Jack and Jenny Sparrow

A sparrow that lived with many others in a public park offended his neighbors by getting up too early in the morning and beginning to chirp before they were willing to be waked. They called a meeting of all the flock, and after considering the matter told him that he and his mate must look for another home.

This he refused to do, saying that he had as good a right to stay where he was as they had. “These trees do not belong to you,” he said, “and you don’t pay rent for the bird-boxes we live in. They were put up by the people who own the park, because they love to see us building our nests and flying around here. Besides this,” he continued, “I have done nothing wrong, for I never wake up till the break of day, and do not begin to chirp for several minutes after that, when all industrious sparrows should be ready for breakfast. This very morning I heard a cock crow before I opened my bill, and what sparrow would not be ashamed to be lazier than the chickens?”

When the other birds heard this speech, they did not try to answer it—for, indeed, every word was true and they could say nothing against it—but they attacked the sparrow and his mate and drove them from the park. As winter was beginning, they knew not where to go or what to do. For the first few nights, they roosted on the roof of a stable; but this was a lonely place and as they had no perch to clasp with their little feet, the wind almost blew them away. Besides this, the man who kept the stable swept the yard so clean that hardly any corn was leftover and they could hardly pick up as much as would make a good meal in a whole day.

From the roof of the stable, they moved under the eaves of a carpenter shop and thought this was a nice spot. Unfortunately, one dark night, a cat quietly walked on the roof to the spot where they were sleeping. The cat suddenly put out her paw and almost caught them both in her sharp claws.

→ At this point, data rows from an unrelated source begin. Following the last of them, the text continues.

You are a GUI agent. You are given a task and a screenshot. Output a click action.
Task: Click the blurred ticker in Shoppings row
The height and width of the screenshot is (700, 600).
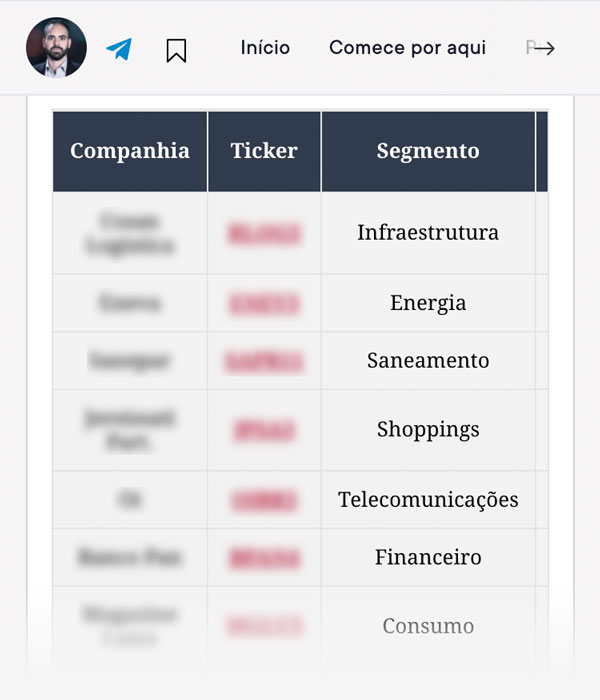coord(264,430)
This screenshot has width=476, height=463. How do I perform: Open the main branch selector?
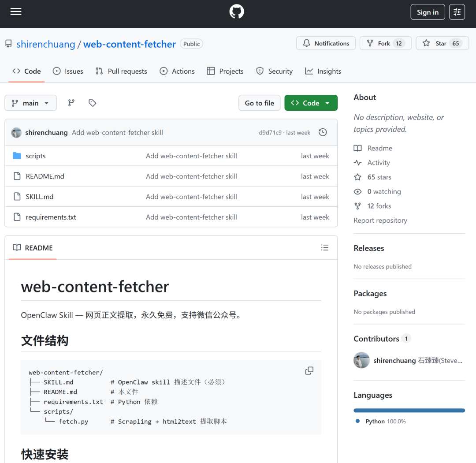pos(30,103)
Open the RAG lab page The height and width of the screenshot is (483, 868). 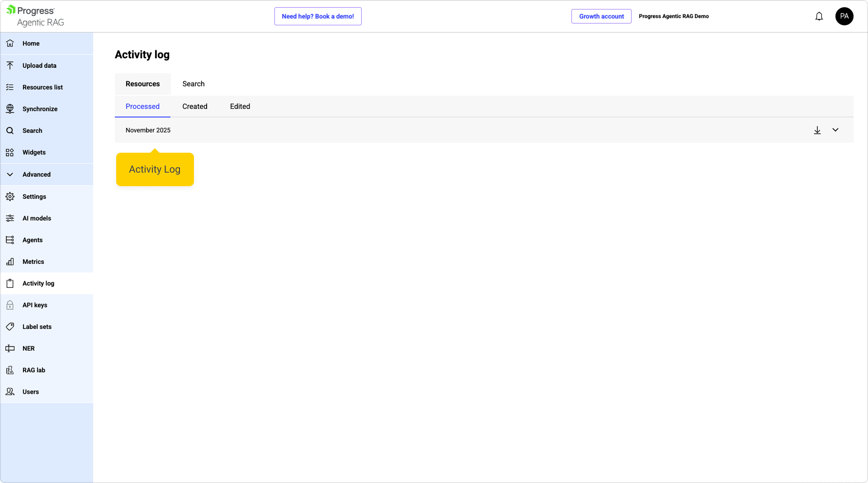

The cat caught poor Jenny’s tail and pulled out every feather of it, which did the cat no good, but it was a great loss to Jenny since she could hardly guide herself in flying and it looked very odd.

After this, they led a sad, wandering life for the rest of the winter, always sleeping in fear on clotheslines and fences, and picking up a bare living—mostly from frozen slop buckets and around kitchen doors. But toward spring, better fortune came to them. One morning, a little girl looking out of the dining-room window spotted them hopping about the pavement below and threw them some crumbs. She was overjoyed to see them quickly eat what she had thrown. She ran back to the table and brought them as much as they wanted.

The next day, Jack and Jenny came again, and after that, every day, almost as soon as it was light, they could be seen waiting for their breakfast from the hands of their little friend. But they were surprised one April morning when the sun was shining brightly and the buds were just beginning to swell on the rosebushes. They saw the carpenter come in at the garden gate, carrying a new bird-box fastened to the top of a high pole. He at once began to set it up in the middle of the grassplot, digging a deep hole to set it in so that it would stand firm in spite of wind and weather.

Their kind little friend ran out from the house and almost danced for joy around the pole while it was being planted. Her father and mother, and brothers and sisters, sharing in her delight, all left the breakfast table to watch the carpenter at his work. That very day, the happy pair—little Jack and Jenny—went into their new home, and before night, were picking up dried grass and twigs with which to begin building their nest.